[[ GIVEN DATA open ]]
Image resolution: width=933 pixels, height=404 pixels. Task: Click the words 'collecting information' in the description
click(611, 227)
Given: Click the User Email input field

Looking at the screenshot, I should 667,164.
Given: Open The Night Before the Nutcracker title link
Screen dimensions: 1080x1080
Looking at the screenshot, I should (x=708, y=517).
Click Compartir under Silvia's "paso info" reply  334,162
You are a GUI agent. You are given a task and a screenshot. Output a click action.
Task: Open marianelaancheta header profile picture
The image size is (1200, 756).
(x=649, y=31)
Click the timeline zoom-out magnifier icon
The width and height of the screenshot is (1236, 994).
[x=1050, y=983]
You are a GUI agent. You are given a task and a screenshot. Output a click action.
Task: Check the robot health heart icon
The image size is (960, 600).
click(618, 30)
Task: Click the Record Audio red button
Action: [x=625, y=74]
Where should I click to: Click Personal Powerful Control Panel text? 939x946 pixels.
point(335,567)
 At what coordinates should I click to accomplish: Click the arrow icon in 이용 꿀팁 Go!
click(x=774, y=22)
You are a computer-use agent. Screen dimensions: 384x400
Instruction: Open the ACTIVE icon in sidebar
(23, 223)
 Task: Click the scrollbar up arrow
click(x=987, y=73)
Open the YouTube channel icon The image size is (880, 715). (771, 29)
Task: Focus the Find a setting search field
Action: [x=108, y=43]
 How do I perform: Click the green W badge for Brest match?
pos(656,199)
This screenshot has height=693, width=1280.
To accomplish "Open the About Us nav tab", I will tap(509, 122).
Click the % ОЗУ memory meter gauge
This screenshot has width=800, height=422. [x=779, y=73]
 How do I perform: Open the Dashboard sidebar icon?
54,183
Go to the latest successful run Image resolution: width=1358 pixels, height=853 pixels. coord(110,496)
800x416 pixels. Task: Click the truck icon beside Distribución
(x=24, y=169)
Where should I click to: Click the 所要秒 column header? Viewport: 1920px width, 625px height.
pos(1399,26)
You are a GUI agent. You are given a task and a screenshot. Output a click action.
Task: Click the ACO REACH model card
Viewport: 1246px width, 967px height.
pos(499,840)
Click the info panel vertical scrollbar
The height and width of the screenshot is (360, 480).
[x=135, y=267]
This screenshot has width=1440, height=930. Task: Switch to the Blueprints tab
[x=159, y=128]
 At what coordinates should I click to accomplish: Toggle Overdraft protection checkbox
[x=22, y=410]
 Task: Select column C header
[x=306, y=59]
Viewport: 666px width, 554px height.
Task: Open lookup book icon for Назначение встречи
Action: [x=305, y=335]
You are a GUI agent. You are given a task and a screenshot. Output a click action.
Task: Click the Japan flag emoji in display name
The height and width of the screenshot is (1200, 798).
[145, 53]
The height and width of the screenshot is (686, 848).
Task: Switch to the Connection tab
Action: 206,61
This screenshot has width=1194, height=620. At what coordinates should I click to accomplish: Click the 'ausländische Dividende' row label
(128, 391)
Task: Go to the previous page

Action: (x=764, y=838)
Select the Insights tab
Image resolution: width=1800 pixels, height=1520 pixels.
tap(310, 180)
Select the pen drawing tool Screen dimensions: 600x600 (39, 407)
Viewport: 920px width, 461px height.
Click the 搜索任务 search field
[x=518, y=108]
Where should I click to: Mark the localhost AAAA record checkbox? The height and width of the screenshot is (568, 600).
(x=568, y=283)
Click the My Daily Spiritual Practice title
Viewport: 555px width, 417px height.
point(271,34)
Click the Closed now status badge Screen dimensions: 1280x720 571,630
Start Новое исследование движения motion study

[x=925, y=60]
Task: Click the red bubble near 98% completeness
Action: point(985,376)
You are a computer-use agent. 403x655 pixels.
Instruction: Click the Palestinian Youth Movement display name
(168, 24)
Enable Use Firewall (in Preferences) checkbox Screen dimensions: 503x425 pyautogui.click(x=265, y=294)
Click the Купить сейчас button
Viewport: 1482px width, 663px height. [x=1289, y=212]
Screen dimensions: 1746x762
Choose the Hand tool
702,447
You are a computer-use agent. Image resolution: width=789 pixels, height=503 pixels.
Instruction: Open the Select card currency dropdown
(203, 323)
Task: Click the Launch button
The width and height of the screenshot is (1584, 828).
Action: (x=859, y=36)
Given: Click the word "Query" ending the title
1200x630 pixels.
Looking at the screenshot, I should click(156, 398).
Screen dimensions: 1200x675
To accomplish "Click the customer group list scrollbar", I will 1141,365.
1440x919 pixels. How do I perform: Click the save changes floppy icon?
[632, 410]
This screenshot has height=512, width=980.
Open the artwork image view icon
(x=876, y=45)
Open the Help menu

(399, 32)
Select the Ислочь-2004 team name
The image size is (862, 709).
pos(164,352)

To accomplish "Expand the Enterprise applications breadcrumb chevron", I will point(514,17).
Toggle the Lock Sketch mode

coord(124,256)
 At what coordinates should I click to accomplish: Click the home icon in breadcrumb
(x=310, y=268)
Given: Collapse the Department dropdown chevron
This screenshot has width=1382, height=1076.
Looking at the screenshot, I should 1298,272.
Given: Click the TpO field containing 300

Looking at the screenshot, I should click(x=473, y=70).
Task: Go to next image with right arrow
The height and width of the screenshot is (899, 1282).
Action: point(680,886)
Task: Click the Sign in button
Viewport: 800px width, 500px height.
[[ GIVEN DATA closed ]]
• _YOUR GOAL_
Copy the data exactly. Leave nothing out.

• _RESULT_
Image resolution: width=933 pixels, height=404 pixels. Task: Click the words 'collecting information' in the description
click(611, 227)
Given: Click the User Email input field

Looking at the screenshot, I should 667,164.
Given: Open The Night Before the Nutcracker title link
Screen dimensions: 1080x1080
Looking at the screenshot, I should (x=708, y=517).
Click Compartir under Silvia's "paso info" reply  334,162
You are a GUI agent. You are given a task and a screenshot. Output a click action.
Task: Open marianelaancheta header profile picture
The image size is (1200, 756).
(x=649, y=31)
Click the timeline zoom-out magnifier icon
The width and height of the screenshot is (1236, 994).
[x=1050, y=983]
You are a GUI agent. You are given a task and a screenshot. Output a click action.
Task: Check the robot health heart icon
The image size is (960, 600).
click(618, 30)
Task: Click the Record Audio red button
Action: [x=625, y=74]
Where should I click to: Click Personal Powerful Control Panel text? 939x946 pixels.
point(335,567)
 At what coordinates should I click to accomplish: Click the arrow icon in 이용 꿀팁 Go!
click(x=774, y=22)
You are a computer-use agent. Screen dimensions: 384x400
Instruction: Open the ACTIVE icon in sidebar
(23, 223)
 Task: Click the scrollbar up arrow
click(x=987, y=73)
Open the YouTube channel icon The image size is (880, 715). (771, 29)
Task: Focus the Find a setting search field
Action: [x=108, y=43]
 How do I perform: Click the green W badge for Brest match?
pos(656,199)
This screenshot has height=693, width=1280.
To accomplish "Open the About Us nav tab", I will tap(509, 122).
Click the % ОЗУ memory meter gauge
This screenshot has width=800, height=422. [x=779, y=73]
 How do I perform: Open the Dashboard sidebar icon?
54,183
Go to the latest successful run Image resolution: width=1358 pixels, height=853 pixels. coord(110,496)
800x416 pixels. Task: Click the truck icon beside Distribución
(x=24, y=169)
Where should I click to: Click the 所要秒 column header? Viewport: 1920px width, 625px height.
pos(1399,26)
You are a GUI agent. You are given a task and a screenshot. Output a click action.
Task: Click the ACO REACH model card
Viewport: 1246px width, 967px height.
pos(499,840)
Click the info panel vertical scrollbar
The height and width of the screenshot is (360, 480).
[x=135, y=267]
This screenshot has width=1440, height=930. Task: Switch to the Blueprints tab
[x=159, y=128]
 At what coordinates should I click to accomplish: Toggle Overdraft protection checkbox
[x=22, y=410]
 Task: Select column C header
[x=306, y=59]
Viewport: 666px width, 554px height.
Task: Open lookup book icon for Назначение встречи
Action: [x=305, y=335]
You are a GUI agent. You are given a task and a screenshot. Output a click action.
Task: Click the Japan flag emoji in display name
The height and width of the screenshot is (1200, 798).
[145, 53]
The height and width of the screenshot is (686, 848).
Task: Switch to the Connection tab
Action: 206,61
This screenshot has width=1194, height=620. At what coordinates should I click to accomplish: Click the 'ausländische Dividende' row label
(128, 391)
Task: Go to the previous page

Action: (x=764, y=838)
Select the Insights tab
Image resolution: width=1800 pixels, height=1520 pixels.
tap(310, 180)
Select the pen drawing tool Screen dimensions: 600x600 (39, 407)
Viewport: 920px width, 461px height.
Click the 搜索任务 search field
[x=518, y=108]
Where should I click to: Mark the localhost AAAA record checkbox? The height and width of the screenshot is (568, 600).
(x=568, y=283)
Click the My Daily Spiritual Practice title
Viewport: 555px width, 417px height.
point(271,34)
Click the Closed now status badge Screen dimensions: 1280x720 571,630
Start Новое исследование движения motion study

[x=925, y=60]
Task: Click the red bubble near 98% completeness
Action: point(985,376)
You are a computer-use agent. 403x655 pixels.
Instruction: Click the Palestinian Youth Movement display name
(168, 24)
Enable Use Firewall (in Preferences) checkbox Screen dimensions: 503x425 pyautogui.click(x=265, y=294)
Click the Купить сейчас button
Viewport: 1482px width, 663px height. [x=1289, y=212]
Screen dimensions: 1746x762
Choose the Hand tool
702,447
You are a computer-use agent. Image resolution: width=789 pixels, height=503 pixels.
Instruction: Open the Select card currency dropdown
(203, 323)
Task: Click the Launch button
The width and height of the screenshot is (1584, 828).
Action: (x=859, y=36)
Given: Click the word "Query" ending the title
1200x630 pixels.
Looking at the screenshot, I should click(156, 398).
Screen dimensions: 1200x675
To accomplish "Click the customer group list scrollbar", I will 1141,365.
1440x919 pixels. How do I perform: Click the save changes floppy icon?
[632, 410]
This screenshot has height=512, width=980.
Open the artwork image view icon
(x=876, y=45)
Open the Help menu

(399, 32)
Select the Ислочь-2004 team name
The image size is (862, 709).
pos(164,352)

To accomplish "Expand the Enterprise applications breadcrumb chevron", I will point(514,17).
Toggle the Lock Sketch mode

coord(124,256)
 At what coordinates should I click to accomplish: Click the home icon in breadcrumb
(x=310, y=268)
Given: Collapse the Department dropdown chevron
This screenshot has width=1382, height=1076.
Looking at the screenshot, I should 1298,272.
Given: Click the TpO field containing 300

Looking at the screenshot, I should click(x=473, y=70).
Task: Go to next image with right arrow
The height and width of the screenshot is (899, 1282).
Action: point(680,886)
Task: Click the Sign in button
Viewport: 800px width, 500px height.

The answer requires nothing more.